Dominic Ongwen, now around 40, comes from Gulu in northern Uganda. He was captured by the LRA on his way to school when he was about 10, according to his family. As an adult he quickly climbed the LRA ranks and in 2004 was promoted to commander of the Sinia brigade, one of the most fearsome in the LRA, according to the prosecution.

“In the Sinia Brigade, Ongwen was at the head of a structure through which the practice of abduction, forced marriage, rape, torture and sexual slavery was enforced,” says the brief, which details charges for a trial set to start on December 6.

Ongwen, who pleaded not-guilty at his initial appearance in early 2015, is the first and only LRA leader so far to be brought before the ICC. The Court is also seeking three other top LRA commanders including Joseph Kony, leader of this armed group created in the 1980s in northern Uganda.

Bensouda says Dominic Ongwen gave women and girls as rewards to his best fighters, who were then allowed to do what they wanted with them.

Direct responsibility

But his responsibility was not only indirect, according to the pre-trial brief. “Dominic Ongwen directly perpetrated sexual and gender-based crimes against all his forced wives,” it says. “He conducted this for more than a decade”.

The Prosecutor says Ongwen often beat the numerous women whom he had married by force, or ordered his men to give them a public beating. They were beaten, for example, for failing to make his bed, or giving food to other women while they were preparing his meal, or just because he thought they looked dirty. When Ongwen’s guards were given the task of beating them, Ongwen is said to have looked on with pleasure.

In the brief, the Prosecutor mentions particularly a woman codenamed P0226, whom Ongwen forced to marry him when she was only 10. She tried to resist but was beaten with bamboo sticks by Ongwen’s guards until she finally became resigned to her fate. Ongwen himself often beat her for one reason or another, according to Fatou Bensouda, who says that one day he rained blows on her because he suspected her of flirting with one of his men. Another day she was herself forced to beat to death a member of the army captured in fighting.

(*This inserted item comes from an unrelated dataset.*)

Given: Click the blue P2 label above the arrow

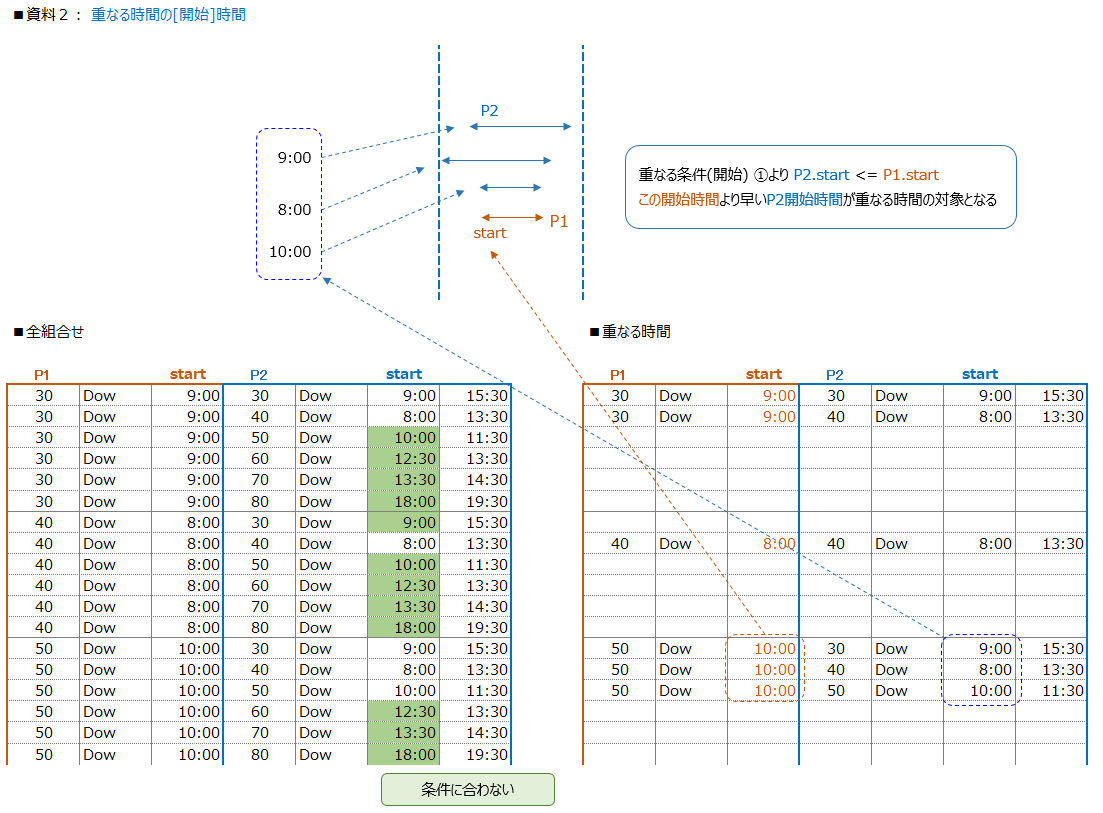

These sexual and gender-based crimes do not appear in the initial case. They were not mentioned in the arrest warrant against Ongwen issued in 2005. It was at a status conference in May 2015, a few months after Ongwen’s arrest, that the prosecution announced they would be added following investigations that had not yet been concluded. With the permission of the judges, these additional accusations detailed in the pre-trial brief, were added before the confirmation of charges hearing in January this year. 

Crimes that are often kept silent 

In a June 2014 “Policy Paper on Sexual and Gender Based Crimes”, the Prosecutor’s office recognized “the challenges of, and obstacles to, the effective investigation and prosecution of sexual and gender-based crimes”, including “the under or non-reporting owing to societal, cultural, or religious factors”.

At a conference in The Hague in November 2015, on the margins of the ICC Assembly of States Parties, Ugandan lawyer Mike Chibita spoke about the situation in his country.  “Many rural communities do not see why a man should be prosecuted or worse still imprisoned for a sexual or gender-based offence,” he told the conference. “Traditionally a perpetrator of a sexual or gender-based crime is given the girl to marry in exchange for bride price.”

NGOs have been fighting for years for international justice to take sexual and gender-based crimes into account, and will no doubt welcome a focus on them in Ongwen’s trial.

Human Rights Watch (HRW) expressed satisfaction in March this year when the ICC found rich Congolese Senator and businessman Jean-Pierre Bemba guilty of crimes including rape committed in the Central African Republic by elements of his former rebel movement MLC. That was the first time the ICC handed down a conviction for rape and sexual violence as war crimes.

In Ongwen’s case, the alleged responsibility is heavier, since he is accused of setting an example to his men by committing the crimes himself.